Хоровод

Предисловие

– Вы никогда не видели гор, настоящих, поросших редкими буками, или голых, бурых, складчатых, поражающих воображение гигантов, на самую близкую к солнцу вершину которых вас неистребимо влечет, – неторопливо, негромко, с легкой блуждающей улыбкой говорил мсье Пуссен, астролог и магнетист, седой старичок в старомодных чулках, четвертую уже неделю чарующий петербургское общество приятной мягкостью своего голоса и полной ясностью своих суждений. – Тогда, – продолжил он, – поступки ваши скорее объясняются движениями сердца, – маленькая, сморщенная, но ухоженная лапка быстро дотронулась до чуть потертого на груди камзола, – нежели приказами ума, – лапка медленно поползла вверх к седенькой голове. – Для иного же человека нет ничего лучше, чем видеть себя в окружении влажного сумрака спокойных и безветренных лесов.

Осторожные лакеи бесшумно подходили к немногим подсвечникам, снимали нагар с догоравших свечей и исчезали в темноте по углам. Освещена вполне была только щуплая фигурка магнетиста и столик слева от него, который покоил на своей блестящей плоскости диковинного вида предметы – помощники его трудов.

Время от времени старик всплескивал руками, вытягивал шею и приподнимался на носки, стараясь поспеть за собственной мыслью, – пламя свечей тогда нежно трепетало и отблески красными пятнами капали на серебряные пряжки его туфель.

В просторной зале, окна которой, несмотря на летнюю духоту, были плотно затворены и наглухо завешены темными шторами, полукругом, в два ряда сидели в креслах те, кто вслушивались в каждое слово астролога, потрясшего в свое время Европу несколькими смелыми предсказаниями. Предсказания эти, однако, не сбылись – к великой радости людей, которым они были предназначены. Впрочем, из-за этого слава предсказателя ничуть не пострадала, скорее же наоборот.

– Двусмысленность предсказания – это закон, – донеслись глуховатые слова старичка-француза, – примеров тому множество: так, царь Филипп, отец Александра Великого, получил оракул, согласно которому должен был принять смерть от квадриги. С той минуты во всей Македонии не сыскали бы упряжки из четырех лошадей. Умер Филипп, как известно, от руки убийцы, и некоторые из тех, кто помнили смысл оракула, готовы уже были посмеяться над ним, если бы на рукояти кинжала, послужившего роковым оружием, не разглядели изображения четверни. Мысль моя, думаю, видна – если говорят вам: остерегайтесь маленького человека, то это может показаться странным. Ведь многие из нас во всю жизнь свою не встречают ни карликов, ни карлиц. Тогда обратите внимание на мальчиков, и у вас, может быть, появится возможность договориться с провидением.

– Но это парадокс – договориться с провидением, – из полумрака раздался несколько напуганный женский голос.

– Мир держится на парадоксах, madame, – был ответ, сопровожденный лукавой улыбкой.

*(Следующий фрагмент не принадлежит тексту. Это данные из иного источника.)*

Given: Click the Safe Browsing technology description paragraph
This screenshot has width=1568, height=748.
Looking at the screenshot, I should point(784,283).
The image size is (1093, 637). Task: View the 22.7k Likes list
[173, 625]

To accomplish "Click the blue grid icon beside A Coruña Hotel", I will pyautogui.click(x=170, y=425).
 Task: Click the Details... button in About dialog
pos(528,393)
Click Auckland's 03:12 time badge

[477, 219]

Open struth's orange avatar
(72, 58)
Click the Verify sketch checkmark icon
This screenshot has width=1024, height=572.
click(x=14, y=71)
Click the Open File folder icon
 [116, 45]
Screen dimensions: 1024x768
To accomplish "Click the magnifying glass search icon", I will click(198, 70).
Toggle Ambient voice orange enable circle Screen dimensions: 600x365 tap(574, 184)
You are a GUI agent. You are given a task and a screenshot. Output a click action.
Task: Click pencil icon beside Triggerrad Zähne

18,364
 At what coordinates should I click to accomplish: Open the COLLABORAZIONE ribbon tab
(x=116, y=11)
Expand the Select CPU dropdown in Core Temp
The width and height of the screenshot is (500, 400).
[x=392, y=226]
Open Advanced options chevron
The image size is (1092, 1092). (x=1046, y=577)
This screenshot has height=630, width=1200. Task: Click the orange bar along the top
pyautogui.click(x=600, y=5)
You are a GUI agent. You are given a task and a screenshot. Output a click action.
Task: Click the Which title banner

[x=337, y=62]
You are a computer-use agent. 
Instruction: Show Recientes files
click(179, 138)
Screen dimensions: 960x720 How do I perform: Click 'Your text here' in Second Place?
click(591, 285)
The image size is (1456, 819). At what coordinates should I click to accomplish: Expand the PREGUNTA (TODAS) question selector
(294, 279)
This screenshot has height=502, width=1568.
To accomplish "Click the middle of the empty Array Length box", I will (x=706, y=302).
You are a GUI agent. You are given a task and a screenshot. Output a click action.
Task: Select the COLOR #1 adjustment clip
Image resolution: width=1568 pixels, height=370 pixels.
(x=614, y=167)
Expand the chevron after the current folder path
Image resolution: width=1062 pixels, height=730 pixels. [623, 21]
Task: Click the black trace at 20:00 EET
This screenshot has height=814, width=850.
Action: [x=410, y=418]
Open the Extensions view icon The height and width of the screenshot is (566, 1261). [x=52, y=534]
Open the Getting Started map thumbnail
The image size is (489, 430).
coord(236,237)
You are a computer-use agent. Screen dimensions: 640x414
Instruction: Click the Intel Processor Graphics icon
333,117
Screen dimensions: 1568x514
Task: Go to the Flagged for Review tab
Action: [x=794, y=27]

Думал ли я тогда, укрывшись вместе с полковым приятелем за колонной в доме моего дядюшки, что слова, мягко упадающие в тишину вокруг, не исчезают просто так, не растворяются в благоговейном сумраке, а – сказанные – существуют уже сами собою, вьются около платьев и ливрей, мундиров и фраков и проникают в самую сердцевину того, что скрыто под изящно скроенной тканью со всей огромной властью, какую имеют они на людей. И не потому, что были они произнесены кем-то, когда-то и где-то, а потому, что, услышанные как бы невзначай, давали они слабую подсказку рассеянному сознанию.

– …он спасся во время кораблекрушения, но позже утонул в сточной канаве.

Если бы слабый свет, столь щедро служивший старичку-магнетисту, поделился со мною хоть малой долею своей, если бы мерцание его хотя на одно мгновение замерло на лице стоявшего рядом со мною человека, то – как знать – быть может, и различил бы я на этом лице средь правильных черт вдруг проступившие причудливые знаки судьбы, возможно, заметил бы его взгляд, устремленный туда, где под креслами белела лужа муслинового платья.

– …говоря иначе, вам на эшафот, а мне налево…

Ведь и тогда, подпирая мрамор гвардейским золоченым плечом, я почему-то подумал о досках, сваленных кучей за домом Хвостовых, в проходной арке Зачатьевского монастыря, которые долго служили мне отрадным прибежищем, были свидетелями юношеских моих мечтаний, незрелых дум, даже снов.